• **TASK DIRECTIONS**: For each entry below, write an exact copy and leave out the images.

Collected data

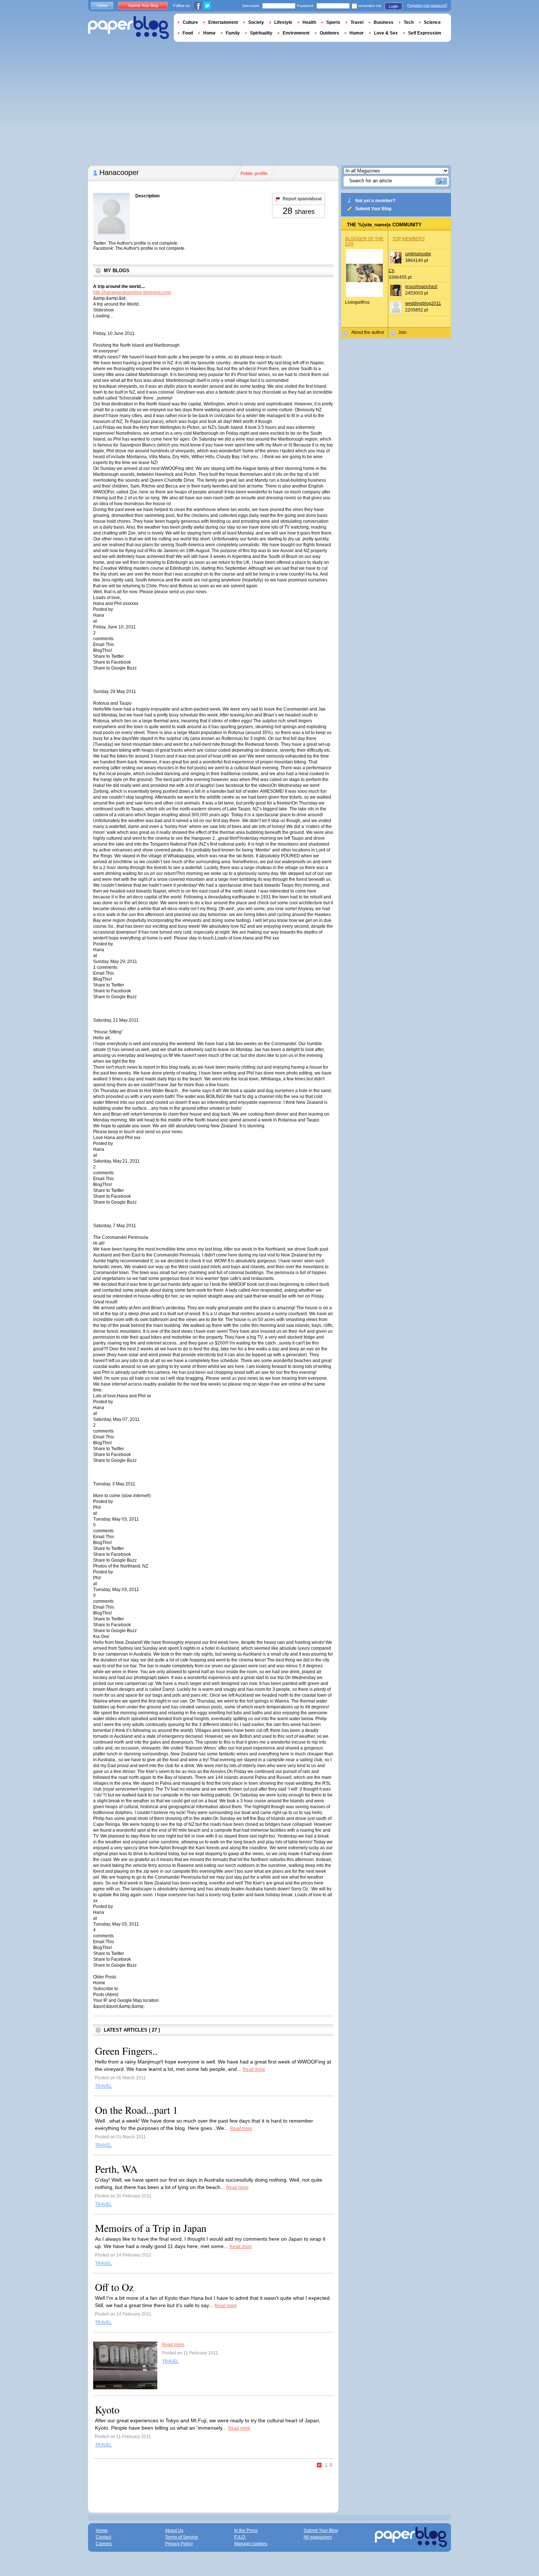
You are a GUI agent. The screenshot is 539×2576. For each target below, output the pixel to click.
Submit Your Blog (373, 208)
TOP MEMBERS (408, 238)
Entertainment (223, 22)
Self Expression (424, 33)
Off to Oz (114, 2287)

• **SOLVED PROBLEM**:
You are a GUI agent. The screenshot is 539×2576. For each target below, output the pixel to click.
Submit Your Blog (373, 208)
TOP MEMBERS (408, 238)
Entertainment (223, 22)
Self Expression (424, 33)
Off to Oz (114, 2287)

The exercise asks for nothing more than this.